2005-12-07 Thread Alexander Stanier
I am currently trying to separate two environments contained in one 
database. Essentially I need to break that one database down into two 
with a portion of the data going to each new database. I am intending to 
achieve this by duplicating the database and then stripping out the data 
that is not required in each database. I have started by trying to 
delete data from a set of 28 related tables, however the performance 
appears to be terrible. I am deleting from a table called document which 
cascades down to 27 tables underneath it linked by various cascading 
foreign key constraints. Some of these subsidiary tables have as many as 
a couple of million records.


Before executing the delete statement from document I tried setting all 
constraints as deferred within a transaction, but this does not seem to 
have helped.


I can't work out whether the indexes on these tables are a help or a 
hindrance. Presumably, any involving the foreign keys should help as 
long as PostgreSQL will actually use them, but given that large numbers 
of records are being deleted the query planner may decide just to do a 
sequence scan. An EXPLAIN doesn't show me what it does past the delete 
from document, i.e. if indexes are used when cascading. The downside of 
the indexes is that they have to be maintained which could be a lot of 
work in large scale deletions.


What I fear is that for every row that is deleted from the document 
table, the database is visiting all subsidiary tables to delete all data 
related to that one row before returning to document to delete another 
row. this would mean that all tables are being visited many times. If 
this is the way it is working, then the large tables are going to be a 
real problem. The most efficient way to do it would be to delete all 
document records, then with that list of documents in mind go on to the 
next table and delete all related records so that each table is only 
visited once to delete all the relevant records. I was hoping that 
setting constraints deferred would achieve this.
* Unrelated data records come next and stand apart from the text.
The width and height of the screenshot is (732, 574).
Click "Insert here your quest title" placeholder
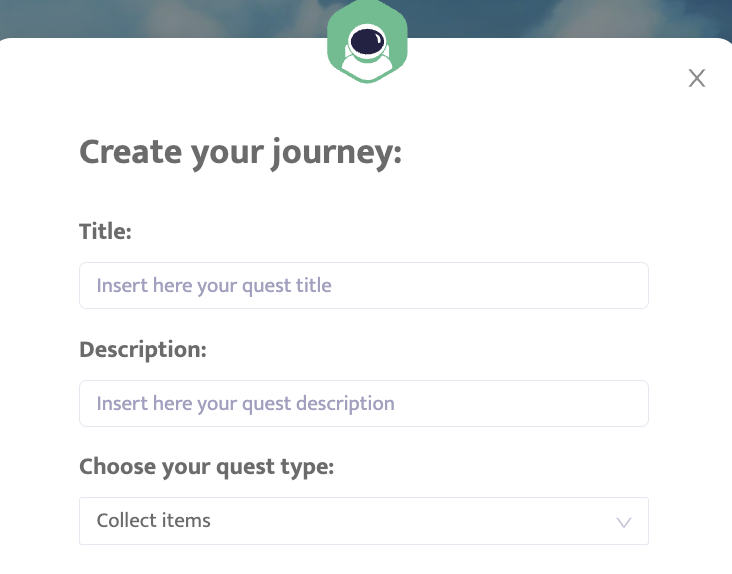214,285
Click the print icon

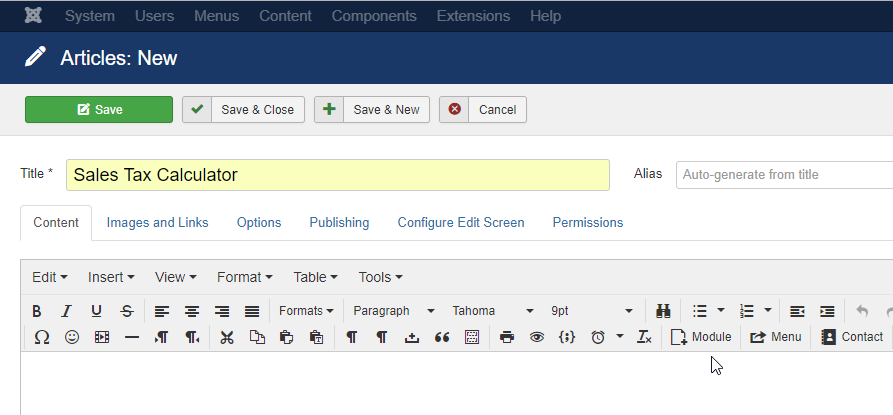[506, 338]
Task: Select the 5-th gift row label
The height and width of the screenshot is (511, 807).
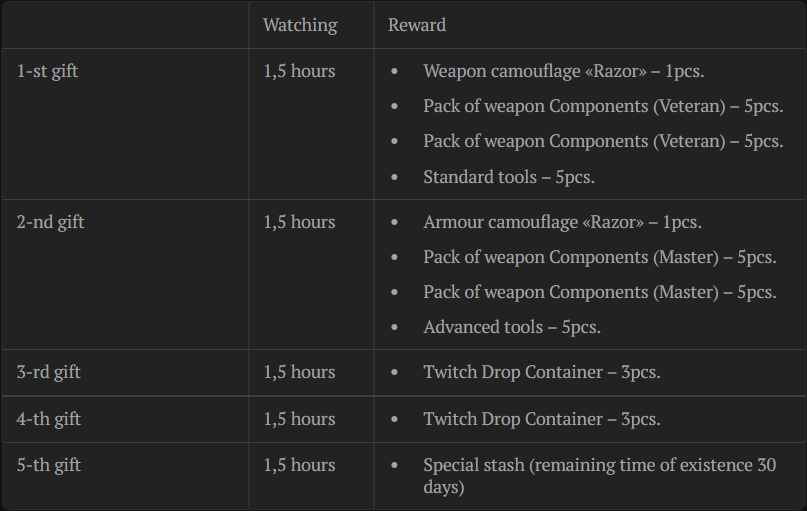Action: [x=48, y=465]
Can anyone advise me on how PostgreSQL (v8.0.3 on MacOS X 10.3) works in 
a delete statement and what strategy it uses to remove the data?

Can I specify "Unrecoverable" so that it doesn't write redo?
Are they any indicators I can use to tell me what part of the delete is 
taking so much time?

Also can anyone suggest anything else I can do to speed things up?

Or perhaps it simply is a lot of work and there is no way round it. My 
fallback option is to SELECT data that I do need rather than DELETE the 
data that I don't, but this route means I cannot make use of the foreign 
keys.


Regards,
Alex Stanier.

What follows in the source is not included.